Within the last few years, significant advances have been achieved on the development of peptides and small-molecule ICIs, with special focus in the PD-1/PD-L1 axis. Currently, diverse small-molecule inhibitors based on three different therapeutic approaches interfering PD-1/PD-L1 signaling pathway are being investigated. These inhibitors can act by: (1) blocking direct interaction between PD-1 and PD-L1; (2) inhibiting transcription and translation of PD-L1; and (3) promoting degradation of PD-L1 protein [129]. It is beyond the scope of this review to address the numerous small-molecule inhibitors that are being studied. For more details, we refer readers to several recent reviews that have summarized this progress [130,131,132,133,134,135,136,137]. Another interesting approach is the use of SCH58261, a new generation of A2A adenosine receptor ICI blocker that inhibits the immunosuppressive adenosinergic pathway in the tumor microenvironment, activating NK cells and CD8+ T cells, and inhibiting the proliferation of Tregs. In 2017, Arab et al. reported an increased efficacy of a dendritic cell-based therapeutic cancer vaccine combined with SCH58261 and the CD73 inhibitor adenosine 5-(α,β-methylene) diphosphate in a mouse breast tumor model. They demonstrated that inhibition of CD73 activity, both individually and, especially, in combination SCH58261, enhanced the potency of DC vaccines to induce more effective antitumor immune responses, inhibit retarded tumor growth, and prolong the survival of tumor-bearing mice [138]. More recently, it was revealed that SCH58261 combined with a nanovaccine based on redox-responsive polymer micelles lead to 47.6% down-regulation of the level of CD4+Foxp3+ Tregs and 85.0% decrease of the content of TGF-β, and induced a sixfold increase of the number of CD8+ T cells and twofold up-regulation of NK1.1+CD49b+ NK cells. This formulation displayed an appropriate immunotherapy efficacy with a tumor growth inhibition rate (TGI) of ≈89.9% and even a complete regress of 40% of tumors [139].

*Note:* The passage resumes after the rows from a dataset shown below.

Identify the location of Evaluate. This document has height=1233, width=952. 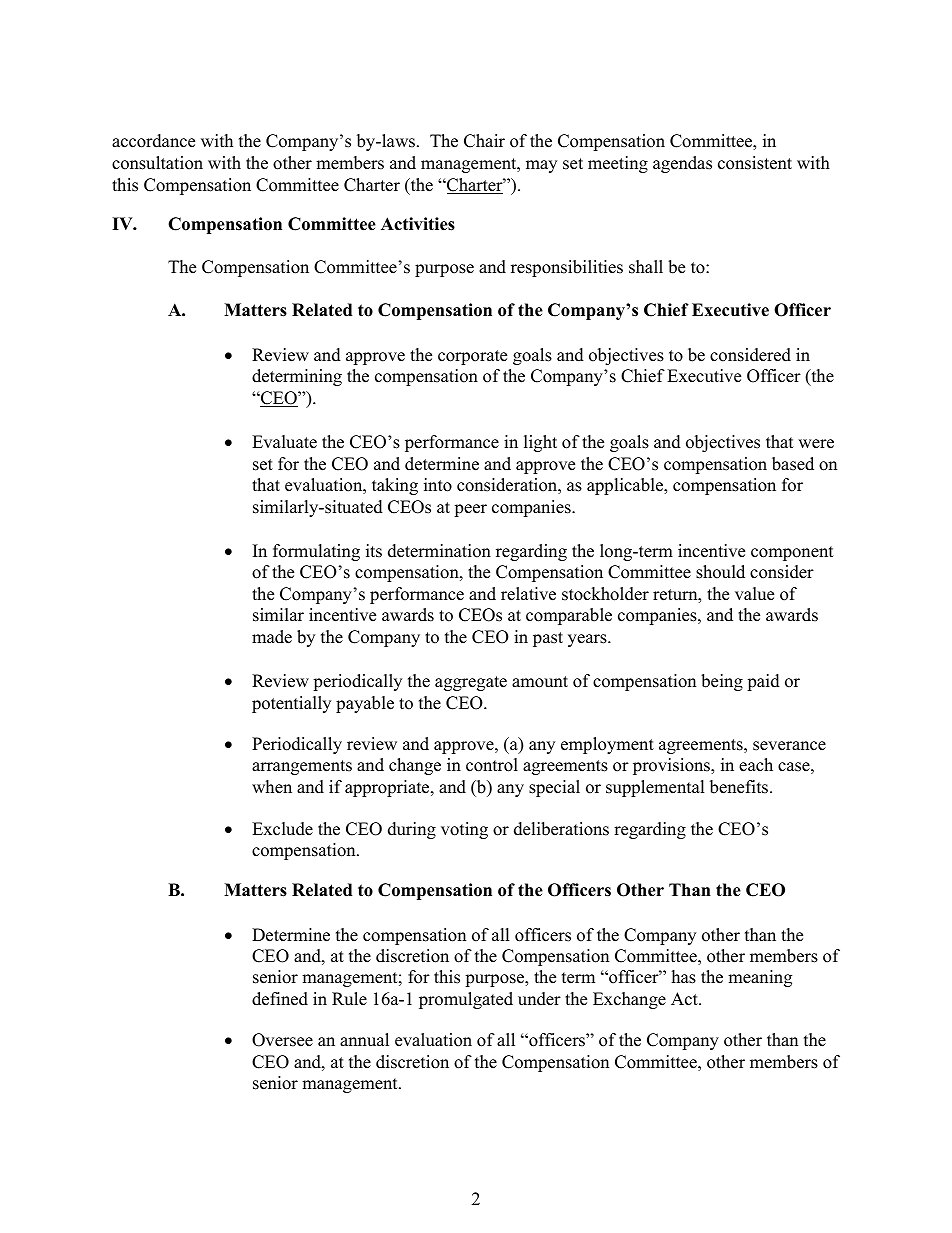
(284, 442).
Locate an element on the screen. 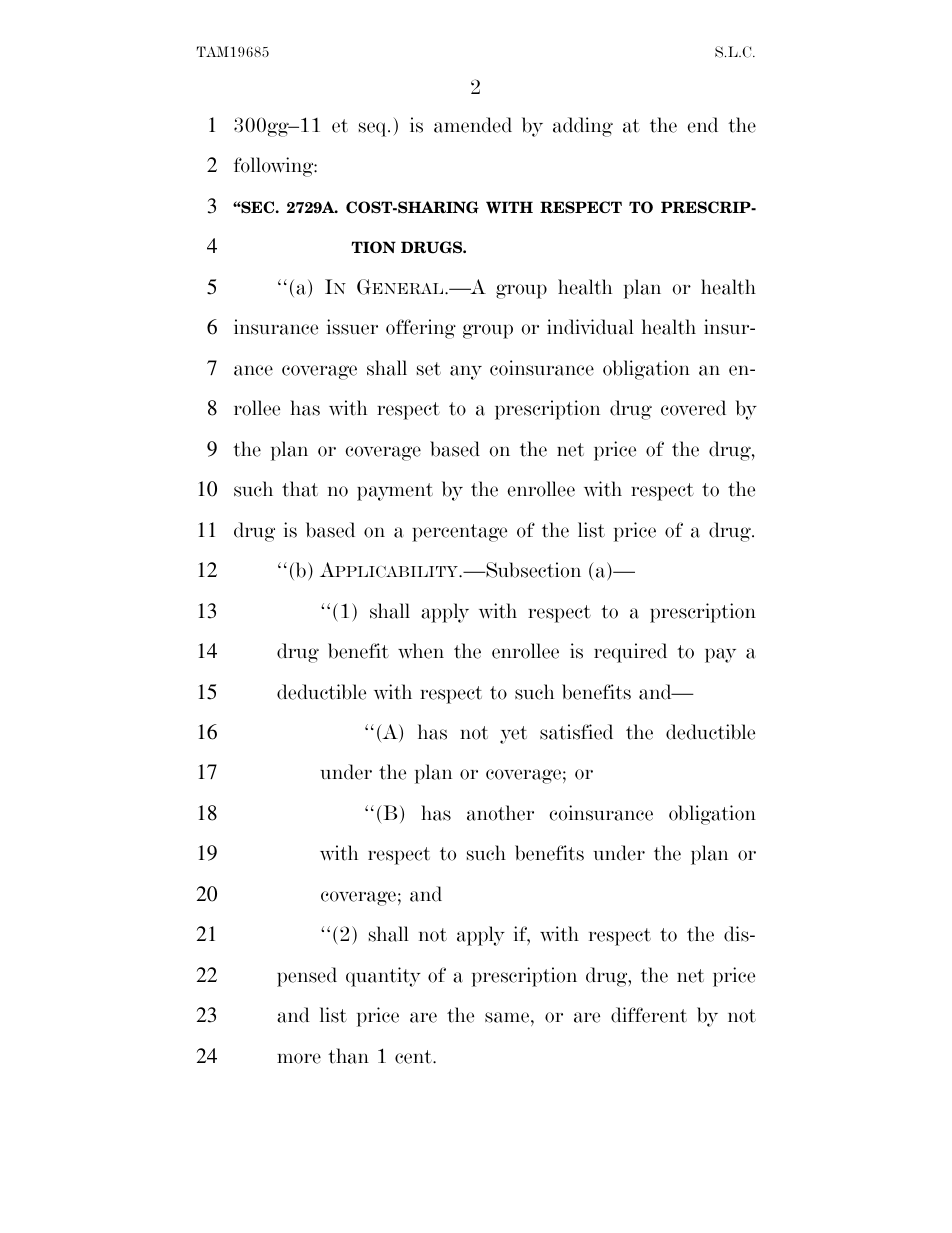 The height and width of the screenshot is (1233, 952). than is located at coordinates (348, 1056).
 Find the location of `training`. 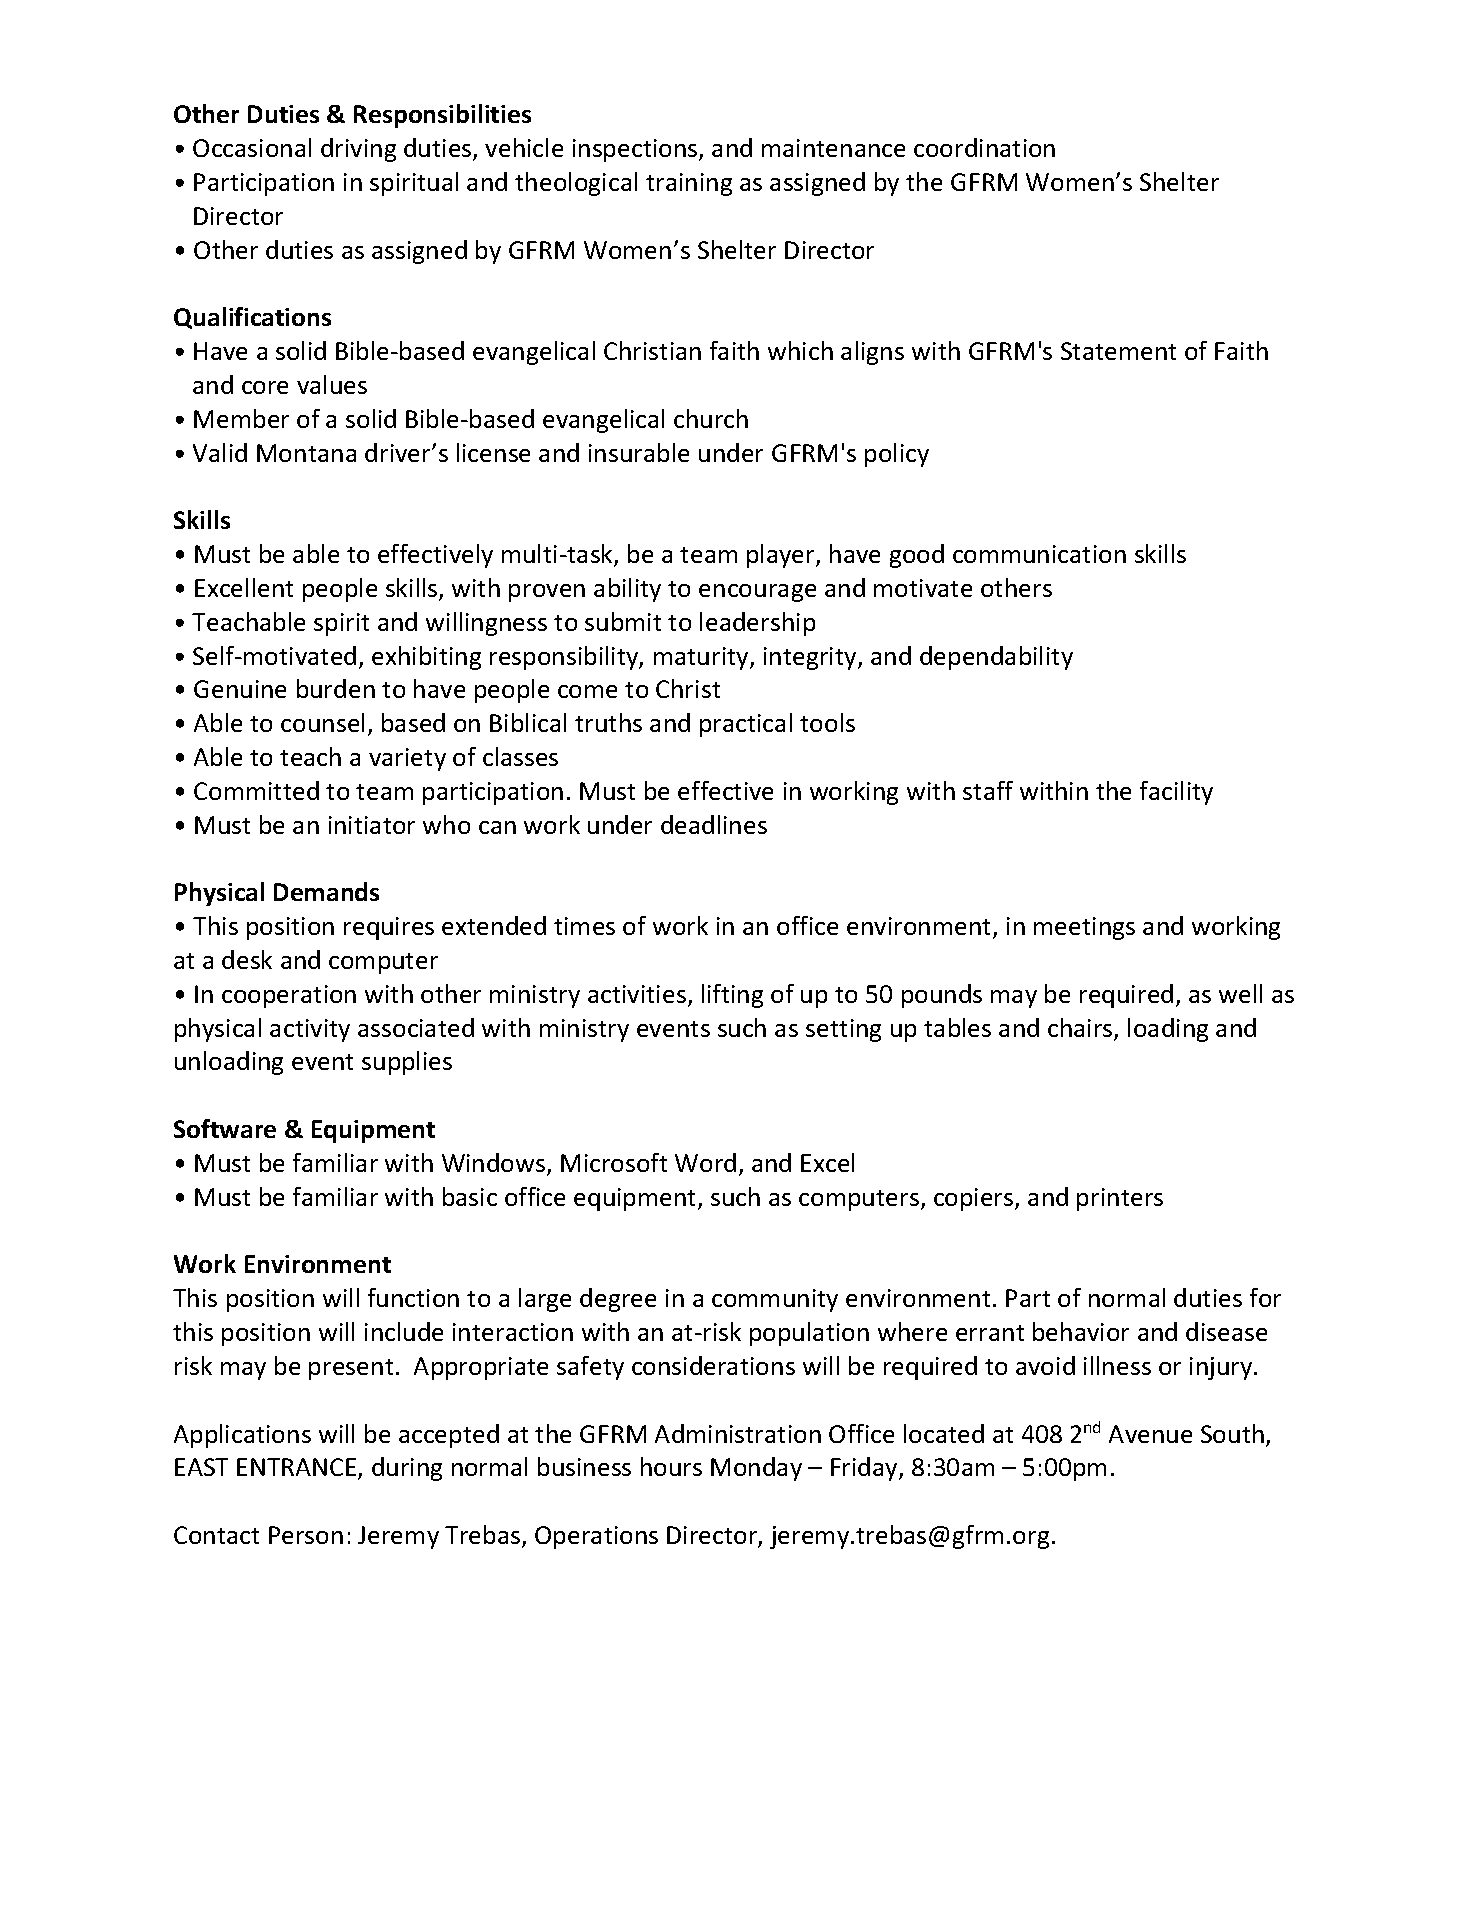

training is located at coordinates (689, 184).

8. Future Directions and Closing Remarks

The design and engineering of different types of ICIs as molecular adjuvants for personalized vaccines have gained significant momentum in recent years, due to the accumulation of predictable and therapeutically promising molecular targets. The vast information that exists on the benefits of using ICIs to improve the efficacy of vaccines has focused on mAbs, and especially on tumor vaccines. Despite their wide use, mAbs present multiple problems to be used as vaccine adjuvants, for this reason, the use of smaller molecules capable of acting not only on the cell surface, but also inside the cell and with adequate biodistribution and a low toxicity profile has been a high priority in recent years. Among the molecules that have been most studied are ASOs, siRNA, aptamers, peptides, and other small-molecule ICIs. So far, these technologies have progressed rapidly from an academic discovery to a potential new class of treatment for human disease. Increasing studies reveal that the inhibition of immune checkpoints such as CTLA-4, PD1/PDL1, and other new emerging pathways induce a better response to the vaccine, although in some cases this may be associated with some types of irAEs. Off-target effects and other toxicity issues of new molecules are major hurdles that need to be addressed as knowledge in this area advances. Delivery of these new molecules, especially when systemically administered, is another important barrier to be overcome. New materials and carrier systems are being investigated to enhance delivery efficiency, but approval procedures could be hindered by the standardization of complicated formulations. However, the rapid advances that are being made in drug design, taking advantage of the use of bioinformatic methods associated with high-precision technologies, suggest that these obstacles will be resolved, and, in a few years, a new generation of vaccine adjuvants that exploit the regulatory pathways of the immune response will be used to obtain more effective and safer vaccines.